During the seventh month, when hungry ghosts separated from their families return to the earth to seek spiritual sustenance and, perhaps, living blood, then what would become of them? They might be subject to the manipulations of a tricksy Taoist priest, clad in yellow robes and armed with inscribed scriptures with which to control the ghosts.
So, there had to be developed a way to return the corpses to their home village and this is the origin of the Corpse Walkers. Two men would act as a team and would take it in turns to mount the corpse on their back to walk across the countryside back to the home village of the deceased. The degree of strength and fitness required for such a job can only be imagined, not to mention the mental fortitude to endure the proximity to the dead for day after day of heavy, sweaty work.
Inevitably, many myths and legends drew up around the work of the Corpse Walkers.
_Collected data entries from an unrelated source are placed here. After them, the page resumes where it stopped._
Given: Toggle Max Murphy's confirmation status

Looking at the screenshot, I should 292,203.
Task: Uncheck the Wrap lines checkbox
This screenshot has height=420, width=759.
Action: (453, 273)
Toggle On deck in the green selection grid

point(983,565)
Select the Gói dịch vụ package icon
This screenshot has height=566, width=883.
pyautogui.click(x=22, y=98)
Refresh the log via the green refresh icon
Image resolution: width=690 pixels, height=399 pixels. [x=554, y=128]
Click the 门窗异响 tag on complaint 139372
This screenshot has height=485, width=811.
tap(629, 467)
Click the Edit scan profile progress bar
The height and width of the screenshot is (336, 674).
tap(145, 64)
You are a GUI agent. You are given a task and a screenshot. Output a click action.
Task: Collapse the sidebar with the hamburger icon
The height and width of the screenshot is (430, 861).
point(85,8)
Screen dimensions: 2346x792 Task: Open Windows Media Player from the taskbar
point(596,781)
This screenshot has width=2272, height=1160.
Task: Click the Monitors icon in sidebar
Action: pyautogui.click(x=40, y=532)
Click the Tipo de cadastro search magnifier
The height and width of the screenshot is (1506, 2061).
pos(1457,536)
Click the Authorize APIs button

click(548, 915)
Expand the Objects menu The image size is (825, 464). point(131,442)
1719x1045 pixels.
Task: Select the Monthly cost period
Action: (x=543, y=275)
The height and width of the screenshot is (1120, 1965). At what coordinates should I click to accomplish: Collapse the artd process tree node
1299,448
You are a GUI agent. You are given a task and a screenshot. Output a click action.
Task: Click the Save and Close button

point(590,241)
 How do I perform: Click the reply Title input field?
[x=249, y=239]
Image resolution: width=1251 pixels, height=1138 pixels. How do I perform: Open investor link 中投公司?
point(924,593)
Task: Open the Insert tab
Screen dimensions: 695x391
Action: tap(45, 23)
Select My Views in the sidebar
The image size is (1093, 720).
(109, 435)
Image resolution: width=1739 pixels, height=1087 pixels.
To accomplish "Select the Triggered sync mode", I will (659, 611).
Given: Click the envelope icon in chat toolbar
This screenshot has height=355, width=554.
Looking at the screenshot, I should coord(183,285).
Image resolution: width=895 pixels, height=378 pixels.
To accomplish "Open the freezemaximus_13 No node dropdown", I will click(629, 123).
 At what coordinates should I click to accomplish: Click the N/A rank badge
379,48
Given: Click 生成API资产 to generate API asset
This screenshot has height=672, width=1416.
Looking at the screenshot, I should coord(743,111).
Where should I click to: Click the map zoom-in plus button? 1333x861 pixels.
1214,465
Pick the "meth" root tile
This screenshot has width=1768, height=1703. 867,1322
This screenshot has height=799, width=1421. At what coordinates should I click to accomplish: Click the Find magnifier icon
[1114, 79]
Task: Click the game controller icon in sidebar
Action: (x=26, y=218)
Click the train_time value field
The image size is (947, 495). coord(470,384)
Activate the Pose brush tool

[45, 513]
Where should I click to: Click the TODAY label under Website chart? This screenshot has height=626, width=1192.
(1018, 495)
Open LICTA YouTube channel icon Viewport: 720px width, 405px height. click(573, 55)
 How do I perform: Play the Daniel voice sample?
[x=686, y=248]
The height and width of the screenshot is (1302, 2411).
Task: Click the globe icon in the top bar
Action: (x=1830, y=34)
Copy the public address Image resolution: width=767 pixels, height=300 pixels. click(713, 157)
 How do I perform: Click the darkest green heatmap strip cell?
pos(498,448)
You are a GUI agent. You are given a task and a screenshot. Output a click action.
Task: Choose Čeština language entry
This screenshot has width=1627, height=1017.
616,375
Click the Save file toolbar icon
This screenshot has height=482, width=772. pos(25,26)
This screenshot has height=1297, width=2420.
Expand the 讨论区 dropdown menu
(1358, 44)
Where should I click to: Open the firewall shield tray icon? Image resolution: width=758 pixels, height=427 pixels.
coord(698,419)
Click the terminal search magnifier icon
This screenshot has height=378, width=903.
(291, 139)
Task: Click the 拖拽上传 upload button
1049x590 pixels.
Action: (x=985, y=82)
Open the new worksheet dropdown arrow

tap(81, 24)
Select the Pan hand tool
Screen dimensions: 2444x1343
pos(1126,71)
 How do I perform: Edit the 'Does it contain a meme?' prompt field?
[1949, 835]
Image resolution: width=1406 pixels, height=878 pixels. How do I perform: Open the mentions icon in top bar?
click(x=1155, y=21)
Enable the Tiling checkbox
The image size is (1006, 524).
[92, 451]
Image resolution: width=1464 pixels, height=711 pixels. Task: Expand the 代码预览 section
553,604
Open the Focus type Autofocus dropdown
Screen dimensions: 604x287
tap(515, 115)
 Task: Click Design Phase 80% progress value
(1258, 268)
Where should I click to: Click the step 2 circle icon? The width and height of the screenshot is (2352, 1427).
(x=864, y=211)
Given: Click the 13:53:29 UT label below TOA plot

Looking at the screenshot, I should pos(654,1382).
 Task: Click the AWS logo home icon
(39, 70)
Some people believed that they were able to bring the corpse back to some kind of life (or unlife) and cause it to walk along under its own power. Others thought they kept the corpse’s joints limber somehow and actually walked them with their legs tied together like wearing a kind of astronaut suit. Most people preferred to stay away from them altogether, since their association with death made them fey and unpopular and, quite possibly, the recipients of some kind of supernatural power.
Corpse Walking was essentially antithetical to Communism and, so after the end of the Chinese Civil War in 1949, the livelihoods of the Corpse Walkers became threatened and, in some cases, so too were their lives. Under Communism, family attachments are stripped away and geography should not matter. Indeed, attachment to the dead itself might be considered a bourgeois decadency, especially among the weak and poor. And so the practice disappeared. Might it ever reappear, now that money is available to stimulate people to meet demand for consumer goods and services.